Ну, зато теперь не пришлось уговаривать ее идти домой – она бросилась прочь так стремительно, что чуть шляпку не потеряла. У меня подогнулись колени. Забавно: меня вроде бы невозможно убить, но как же хочется прилечь.
Потусторонний свет ослепительно вспыхнул, потом резко выключился. Наверное, Каллахан принял крики красавицы за окончательное неодобрение своих устройств и решил, что демонстрацию пора прекращать. Я усмехнулся и с некоторым удивлением ощутил, как мой затылок встретился с брусчаткой. После яркого света мне показалось, что мир вокруг погрузился в кромешную тьму, затем рядом раздался еще один крик, и мощные руки оторвали меня от земли. Я приоткрыл глаза.
– Джон! Не смей! – голосила Молли, безуспешно пытаясь привести меня в сидячее положение.
Кто-то наступил мне на руку. Толпа очнулась от светового наваждения и пришла в движение. Мне стало интересно: они пытаются разбежаться или, наоборот, изучить источник удивительного света поближе? Я с трудом приподнял голову. Не поймешь, тем более что Молли загораживала обзор, прижимая меня к себе, как ребенок – любимую игрушку, которой оторвали лапу.
– Надо обговорить наши методы, – прохрипел я, чтобы не сгореть от неловкости при виде ее искреннего горя. – Если продолжим искать убийцу, будем заранее решать, где встретимся.
Я пошарил по своему животу и сжал зубы, сосредотачиваясь. Ладно, всего одна секунда, главное – решительность. Я взялся за нож и резко вытащил его из себя. Шшш, как же противно. Вот в такие моменты приятно ничего не чувствовать. Молли от такого зрелища, кажется, едва не лишилась чувств.
– Улика, – с удовольствием произнес я, держа нож за рукоятку.
Довольно глупо было со стороны убийцы оставить нам такую вещь. Впрочем, он и тут, похоже, обвел нас вокруг пальца. Нож выглядел настолько ординарным, что я сразу понял: таких окажутся сотни по всему Соединенному Королевству. Одно хорошо: вряд ли убийца носит с собой запасной, а значит, не убьет сегодня кого-то еще. Вывести его из равновесия все-таки возможно, – после убийства Кирана он надолго затаился.
Я бережно убрал нож в карман. Молли смотрела на меня, не вытирая слез. Потом с трудом перевела взгляд на мою рану, которая затягивалась прямо на глазах, оставив мне только дыру в рубашке.
Ох. Было столько новостей, и я забыл рассказать Молли, что меня и других восставших нельзя убить.
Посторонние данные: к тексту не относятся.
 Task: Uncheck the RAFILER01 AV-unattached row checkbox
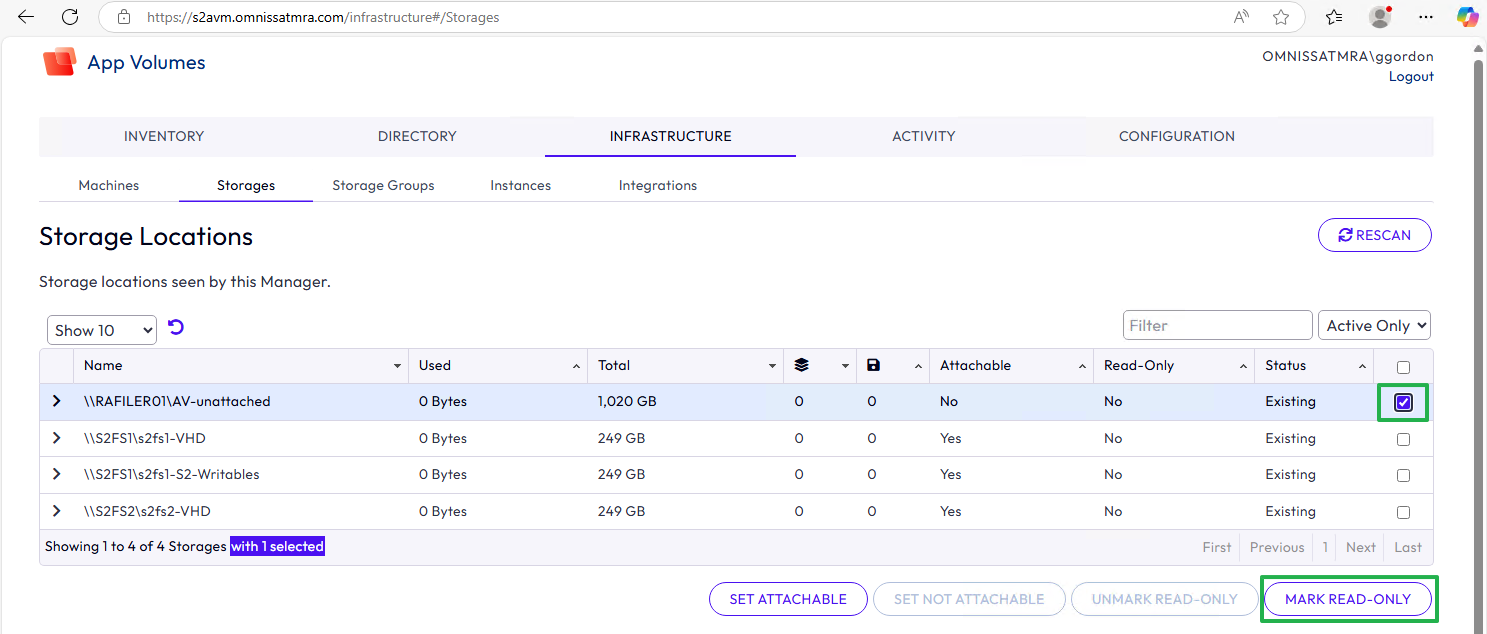[1403, 402]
Похоже, танамор вернул нас не для того, чтобы от нас можно было легко избавиться. Если все это устроил старик Мерлин, надеюсь, он знатно повеселился.
Мне хотелось все объяснить, но на меня так часто наступали разбегающиеся зрители, что для начала пришлось встать. Держась за Молли, я поднялся на ноги. Голова кружилась, а в остальном – как новенький. Толпа поредела, но некоторые все же остались посмотреть, что будет дальше. Горизонт очистился, и я смог спокойно поглядеть сквозь решетку фабрики.
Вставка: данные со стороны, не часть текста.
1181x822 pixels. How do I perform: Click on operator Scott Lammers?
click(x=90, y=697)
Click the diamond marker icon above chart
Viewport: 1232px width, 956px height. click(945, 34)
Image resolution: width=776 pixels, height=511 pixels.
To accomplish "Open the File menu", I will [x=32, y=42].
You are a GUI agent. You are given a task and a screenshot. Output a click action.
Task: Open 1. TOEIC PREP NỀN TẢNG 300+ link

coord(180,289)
Итак, лампы выключил не Каллахан – они перегорели сами. Похоже, система еще далека от совершенства. По всему двору фабрики блестели осколки и детали – вот что за вспышку я видел. Фонари разорвались. Бен жаловался, что напряжения недостаточно, а тут его, похоже, стало слишком много.
Фабрика выглядела теперь настолько темной и мертвой, что я забеспокоился о своих собратьях по несчастью: все ли в порядке с ними там, внутри, за стенами без окон? Я нахмурился и потянулся к ним своим сознанием. Молли поддерживала меня под руку – похоже, боялась, как бы опять не рухнул. Я видел ее ладонь на своем локте и не спешил говорить, что со мной уже все хорошо и можно не держать.